Dr Murray got up. He seemed to grow tall and majestic. In regard to the new work in the Sudan, he once more spoke according to the oracles of God. FORWARD! was his cry. Well my lady was surprised, and more than surprised. Pity gave way to reverence. “What a voice for such a body!” she exclaimed.
Clear as a bell, irresistible in its power and command, the all-victorious FORWARD! rang forth in tones which knew no hesitation or defeat. … So through that one word FORWARD!, Dr Andrew Murray was revealed to me, and I bowed my head and worshipped the God he served and loved. (WM Douglas pp 236-237).
A spiritual life marked by two distinct periods
Given the above description of the godly Andrew Murray at his spiritual peak, it is important that we not dismiss Petronella van Heerden’s childhood memory. For by Andrew Murray’s own admission, he describes his sermons during that period as “knowing the terror of the Lord, we persuade men” (WM Douglas p 57).
But the point to which I wish to draw your attention by juxtaposing his so-called Muscovy Duck voice with his bell-like one is that this contrast also mirrors two distinct before and after phases in his spiritual journey.
Of particular interest is the quotation by Ds (Rev) C Rabie below. Looking back on the ministry of Andrew Murray in Worcester in the early 1860s, he gives us a somewhat forthright description of Andrew’s dealings with members of his congregation there. He nevertheless qualifies this description with a statement concerning the change in Andrew Murray in later years. He says:
His pastoral visitation carried terror in the hearts of his parishioners. If his preaching was like thunderbolts from the summit of Sinai, what would personal rebuke be like? People felt under the earnestness of his individual dealing that they were being ground to powder. … I must add that there is a wide cleft between the stern Mr Murray of those days and the loving and gentle Mr Murray whom we knew in later years. (Johannes du Plessis pp 199-200)
Besides uncovering the facts of Andrew Murray’s life, I became particularly interested in his spiritual journey, especially the “before” and “after” aspects spoken of by C Rabie. But instead of embarking on a non-fiction work, I decided to write a series of biographical novels on his life that focusses on his spiritual pilgrimage. My aim was, and still is, to try and reach a new Christian readership who might also be stirred to read his insightful works.
I have already completed two novels of my four-novel series on his life. They are titled: Andrew Murray: Destined to Serve and Andrew Murray: Destined to Win. They are now listed on the Revival Books site.
The third novel in the series will be titled: Andrew Murray: Destined to Wait and is due out in January 2019.
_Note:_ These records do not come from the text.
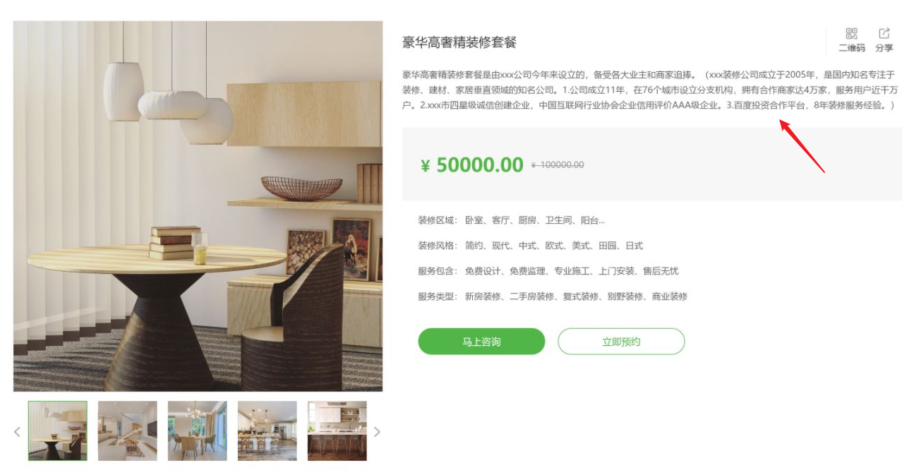Screen dimensions: 902x475
Task: Click the 服务包含 services row
Action: click(548, 271)
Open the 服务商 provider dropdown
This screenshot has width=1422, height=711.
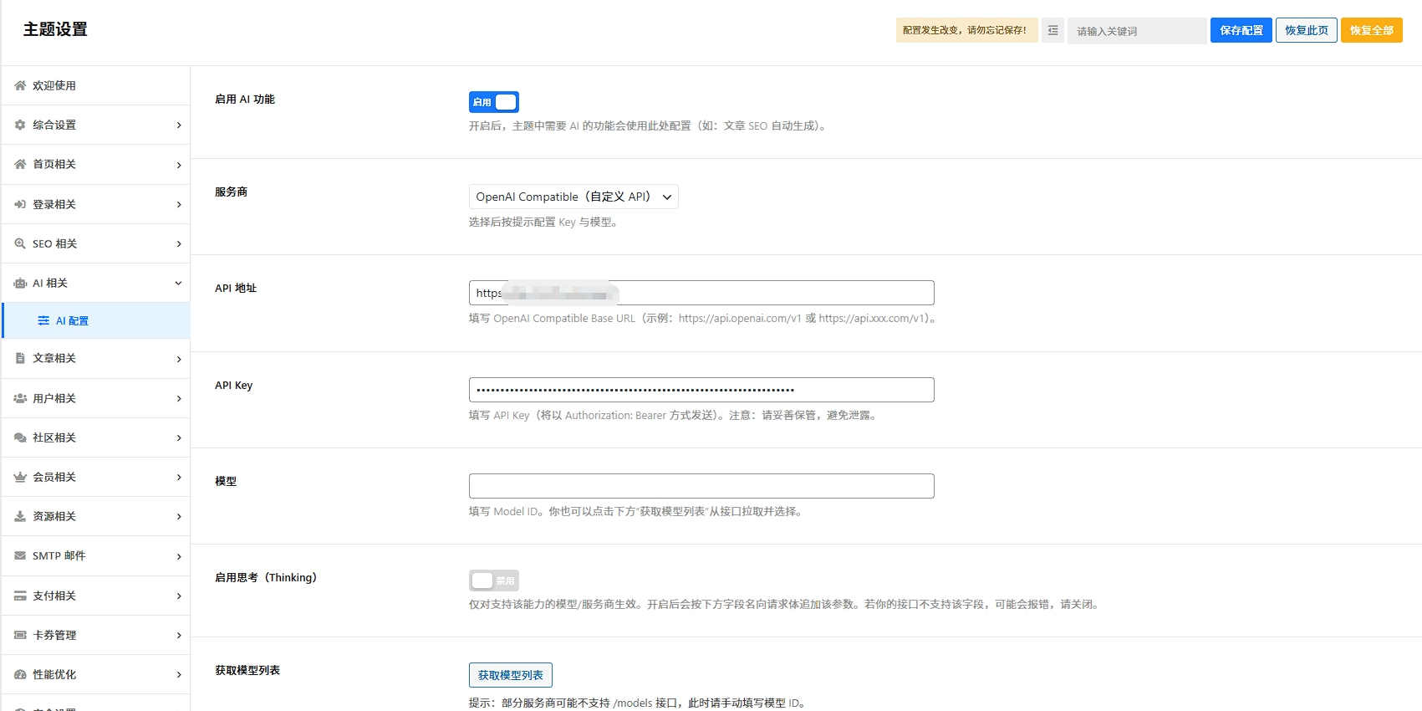pyautogui.click(x=573, y=197)
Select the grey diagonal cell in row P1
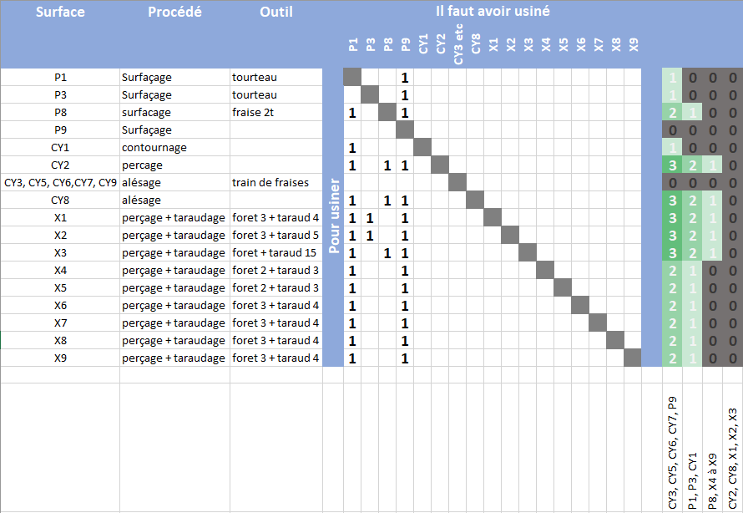The image size is (743, 513). point(352,77)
Learning from Andrew Murray’s spiritual pilgrimage
As you read Andrew Murray’s story, it will no doubt surprise you to learn about his spiritual struggles and the length of time it took for him to become victorious in the Christian faith. It was only in 1882, after the miraculous healing of his throat, that he felt he could at last share what he had learnt on his spiritual pilgrimage via his devotional writings. He was 54 at the time.
It goes without saying, that his story has been a great encouragement to me. I pray that it will be the same for you.
Douglas, WM. Andrew Murray and his message. Fort Washington: Christian Literature Crusade, 1957.
Du Plessis, Johannes Christiaan. The life of Andrew Murray of South Africa. London: Marshall Brothers, 1919.